За последующие годы в ней развилось пламенное желание, чтобы в жизни матери появился мужчина или хоть кто-нибудь, какой-нибудь человек, помимо нее, который бы ее любил. Как потенциальных кандидатов она рассматривала то соседку Линду, тоже мать-одиночку и тоже изучающую санскрит; то Эрни, мясника из маминого супермаркета и притом вегана, как и мама; то педиатра Ванессу Тонг, которая обрушила на маму свою влюбленность в форме настойчивых приглашений понаблюдать вместе за жизнью птиц; то Сонни, здешнего мастера на все руки с окладистой бородой, которому любой ремонт давал повод для разговора о жизни и обычаях индейцев пуэбло в старые времена. Все эти сердечные обитатели долины Сан-Лоренсо приметили в матери Пип то, что и сама Пип подростком в ней увидела и чем стала гордиться: некое невыразимое величие. Необязательно браться за перо, чтобы стать поэтом, и не всякий художник что-то рисует.

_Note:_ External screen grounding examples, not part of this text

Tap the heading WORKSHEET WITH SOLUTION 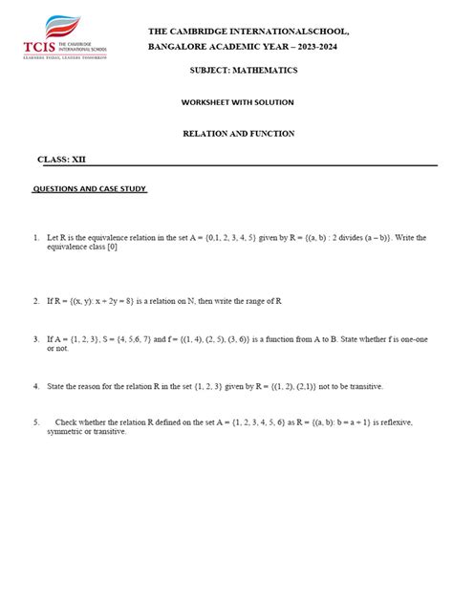pos(238,102)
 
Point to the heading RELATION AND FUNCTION pos(239,134)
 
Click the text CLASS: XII pos(61,159)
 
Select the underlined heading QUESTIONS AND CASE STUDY pos(90,189)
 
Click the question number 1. pos(35,237)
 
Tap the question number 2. pos(35,300)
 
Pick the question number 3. pos(35,338)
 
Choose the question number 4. pos(35,386)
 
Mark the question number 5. pos(35,421)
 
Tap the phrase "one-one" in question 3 pos(415,338)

Духовная, медитативная жизнь матери сама по себе была искусством — искусством невидимости. Телевизора в их домике не было никогда, компьютера, пока Пип не исполнилось двенадцать, тоже не было; новости мама черпала главным образом из газеты “Санта-Круз сентинел”, которую читала ради ежедневного мини-удовольствия испытать тихий ужас перед тем, что творится в мире. Само по себе такое не было диковинкой в их долине; людей смущала, однако, исходившая от матери застенчивая уверенность в собственном величии — по крайней мере, держалась она так, словно в том прошлом до рождения Пип, о котором она наотрез отказывалась говорить, была кем-то значительным. И то, что соседка Линда могла поставить своего сына Дэмиана, ловца лягушек с вечно раззявленным ртом, на одну доску с ее неповторимой и безупречной Пип, мать даже не обижало — это повергало ее в уныние. Что до мясника, она воображала, что навсегда травмирует его, если скажет, что даже после душа он попахивает мясом; она страдала, придумывая предлоги для отказа от приглашений Ванессы Тонг, но так и не сказала ей, что боится птиц; когда же к домику на своем пикапе с высоким клиренсом подъезжал Сонни, мать посылала Пип открыть переднюю дверь, а сама уходила в лес через заднюю. Возможность быть такой невыносимо привередливой обеспечивала ей Пип: снова и снова мать давала всем понять, что Пип — единственная, кто сполна отвечает требованиям, единственная, кого она любит.